En retour, comme en écho, j’ai choisi quatre passages de Francis Sanford : trois sont extraits de nos entretiens, un de ses discours. Ils prolongent ces citations qu’il affectionnait tant, et pareils aux quatre points cardinaux, on y retrouve son grand cœur, son souci de justice, sa modestie et sa clairvoyance, qui me semblent être les traits dominants de sa personnalité. À leur tour, ils seront peut-être pour nous une source d’inspiration et de réflexion.

« Une bonne politique se fait avec le cœur, car le cœur incite au partage et au bien de tous ; lui seul donne un vrai sens à la politique. »

« L’autonomie interne, c’était un pari, c’était décoloniser sans cesser d’être français. »

« Je n’accepte pas quand on dit que je suis le père de l’autonomie interne. C’est la population qui l’a voulu… et notre combat est l’aboutissement d’une vieille revendication déjà exprimée par les anciens. »
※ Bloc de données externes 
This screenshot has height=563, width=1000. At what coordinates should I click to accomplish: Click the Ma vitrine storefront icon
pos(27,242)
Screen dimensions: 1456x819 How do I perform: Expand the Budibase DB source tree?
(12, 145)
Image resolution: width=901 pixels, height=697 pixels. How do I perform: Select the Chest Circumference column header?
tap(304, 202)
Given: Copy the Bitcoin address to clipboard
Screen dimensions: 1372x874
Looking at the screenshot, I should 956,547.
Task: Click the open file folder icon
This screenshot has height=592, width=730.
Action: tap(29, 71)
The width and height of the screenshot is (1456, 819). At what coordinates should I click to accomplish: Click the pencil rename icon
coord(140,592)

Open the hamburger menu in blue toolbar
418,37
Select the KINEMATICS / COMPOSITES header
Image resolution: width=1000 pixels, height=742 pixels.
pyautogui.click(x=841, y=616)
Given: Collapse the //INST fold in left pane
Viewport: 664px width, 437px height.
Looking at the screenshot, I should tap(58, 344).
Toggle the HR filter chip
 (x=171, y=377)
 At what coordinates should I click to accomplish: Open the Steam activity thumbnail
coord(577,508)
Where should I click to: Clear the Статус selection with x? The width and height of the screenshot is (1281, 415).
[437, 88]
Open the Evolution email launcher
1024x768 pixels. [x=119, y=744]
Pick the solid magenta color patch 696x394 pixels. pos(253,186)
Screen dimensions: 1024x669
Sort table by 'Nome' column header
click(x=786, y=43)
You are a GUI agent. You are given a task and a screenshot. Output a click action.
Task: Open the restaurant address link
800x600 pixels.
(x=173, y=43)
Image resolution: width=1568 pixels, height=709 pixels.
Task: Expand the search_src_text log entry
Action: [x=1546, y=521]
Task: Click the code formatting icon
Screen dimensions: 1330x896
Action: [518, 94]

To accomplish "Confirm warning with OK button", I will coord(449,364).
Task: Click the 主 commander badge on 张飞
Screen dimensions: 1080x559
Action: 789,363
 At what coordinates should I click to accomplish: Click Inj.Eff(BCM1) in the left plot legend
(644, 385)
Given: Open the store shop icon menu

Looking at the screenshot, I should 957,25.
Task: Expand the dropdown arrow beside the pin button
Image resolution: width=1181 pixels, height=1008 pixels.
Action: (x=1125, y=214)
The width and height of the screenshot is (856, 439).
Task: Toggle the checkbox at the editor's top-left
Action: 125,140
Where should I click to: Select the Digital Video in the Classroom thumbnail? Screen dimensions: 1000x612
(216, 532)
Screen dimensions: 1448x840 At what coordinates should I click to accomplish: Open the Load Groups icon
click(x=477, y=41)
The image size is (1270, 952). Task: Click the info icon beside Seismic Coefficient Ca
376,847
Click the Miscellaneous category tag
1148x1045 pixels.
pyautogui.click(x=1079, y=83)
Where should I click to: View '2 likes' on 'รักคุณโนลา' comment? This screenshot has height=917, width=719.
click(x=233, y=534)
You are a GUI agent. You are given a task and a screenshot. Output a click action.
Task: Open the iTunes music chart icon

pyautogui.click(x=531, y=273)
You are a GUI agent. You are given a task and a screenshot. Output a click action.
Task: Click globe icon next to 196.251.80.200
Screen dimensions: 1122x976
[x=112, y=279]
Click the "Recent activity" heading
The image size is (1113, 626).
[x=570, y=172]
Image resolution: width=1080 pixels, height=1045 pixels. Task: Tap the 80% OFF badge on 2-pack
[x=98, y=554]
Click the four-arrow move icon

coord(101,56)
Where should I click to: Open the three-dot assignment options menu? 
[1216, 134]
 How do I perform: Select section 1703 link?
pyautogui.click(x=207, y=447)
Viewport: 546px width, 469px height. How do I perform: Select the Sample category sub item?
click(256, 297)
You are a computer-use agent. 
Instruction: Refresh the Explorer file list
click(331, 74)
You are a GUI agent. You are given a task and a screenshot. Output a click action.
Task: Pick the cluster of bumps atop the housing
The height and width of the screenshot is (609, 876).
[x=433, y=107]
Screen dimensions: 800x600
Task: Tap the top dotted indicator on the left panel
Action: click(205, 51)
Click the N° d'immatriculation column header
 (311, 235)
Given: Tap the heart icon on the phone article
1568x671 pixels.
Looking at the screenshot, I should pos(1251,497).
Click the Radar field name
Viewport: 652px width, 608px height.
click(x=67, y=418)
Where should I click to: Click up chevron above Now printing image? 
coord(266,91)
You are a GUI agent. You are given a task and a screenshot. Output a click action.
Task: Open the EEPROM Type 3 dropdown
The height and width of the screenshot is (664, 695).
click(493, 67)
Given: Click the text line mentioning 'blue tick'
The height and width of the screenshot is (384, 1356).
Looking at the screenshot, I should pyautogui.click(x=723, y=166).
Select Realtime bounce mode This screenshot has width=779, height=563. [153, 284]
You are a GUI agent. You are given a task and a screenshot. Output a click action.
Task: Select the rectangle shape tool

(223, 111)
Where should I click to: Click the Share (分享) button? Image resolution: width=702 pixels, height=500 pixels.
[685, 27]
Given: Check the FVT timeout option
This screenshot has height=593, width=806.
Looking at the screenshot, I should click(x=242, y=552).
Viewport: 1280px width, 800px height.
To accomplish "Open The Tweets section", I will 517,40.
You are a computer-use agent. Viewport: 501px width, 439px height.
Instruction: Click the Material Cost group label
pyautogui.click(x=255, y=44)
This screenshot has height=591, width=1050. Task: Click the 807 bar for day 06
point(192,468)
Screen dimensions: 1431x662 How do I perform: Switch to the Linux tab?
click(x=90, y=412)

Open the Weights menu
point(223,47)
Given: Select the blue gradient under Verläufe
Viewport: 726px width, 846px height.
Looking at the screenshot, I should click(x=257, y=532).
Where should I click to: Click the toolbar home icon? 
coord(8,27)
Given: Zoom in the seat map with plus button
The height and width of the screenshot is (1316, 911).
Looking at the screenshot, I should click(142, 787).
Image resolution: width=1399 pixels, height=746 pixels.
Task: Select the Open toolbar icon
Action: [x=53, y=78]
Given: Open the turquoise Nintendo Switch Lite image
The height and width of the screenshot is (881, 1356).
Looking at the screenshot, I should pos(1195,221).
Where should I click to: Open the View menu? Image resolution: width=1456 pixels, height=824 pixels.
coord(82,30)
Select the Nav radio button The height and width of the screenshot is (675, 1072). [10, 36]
- « Honnêteté, Pureté, Dévouement et Amour, sont les composantes nécessaires de toute communauté. Refuser aujourd’hui de mettre un terme à l’abus de nos droits et privilèges, à nos habitudes de fraude, à nos compromissions, à notre réflexe de défense catégorielle, rendrait vain demain tout changement de structures. » Discours d'investiture, Assemblée territoriale de Polynésie française, le 22 juillet 1977

Fidèle jusqu’au bout à ce qu’il dit, à ce qu’il fit, et à ce qu’il fut ; sans jamais se renier ni retourner sa veste, Francis Sanford se raconte à cœur ouvert.

 

Introduction

 

« Au plus haut de son pouvoir Francis Sanford ne donna jamais un ordre sans paraître demander un service. »

 

Henri Bouvier

 

Francis Sanford est mort le samedi 21 décembre 1996. Il avait quatre-vingt-quatre ans. Il est mort brutalement, sans souffrir au petit matin, vers 5 heures, à son domicile de Faa’a, des suites d’une maladie cardiaque que son grand âge et la faiblesse toute relative qui l’accompagne ne permettaient plus d’opérer. Considéré à juste titre comme le père de l’autonomie, chacun a salué en lui le dernier des Metua (le Père, par extension, le Père du peuple tahitien), la seconde figure emblématique de Polynésie avec Pouvanaa A Oopa1. Pourtant Francis Sanford avait quitté la vie politique douze ans plus tôt en 1985, ou plus exactement le devant de la scène politique, car il continuait à porter un regard attentif et critique sur le microcosme polynésien et les jeux politiciens. Il conseillait, et on venait le consulter, beaucoup se réclamaient de sa sympathie, ou de son héritage politique, mais lui ne se faisait guère d’illusions.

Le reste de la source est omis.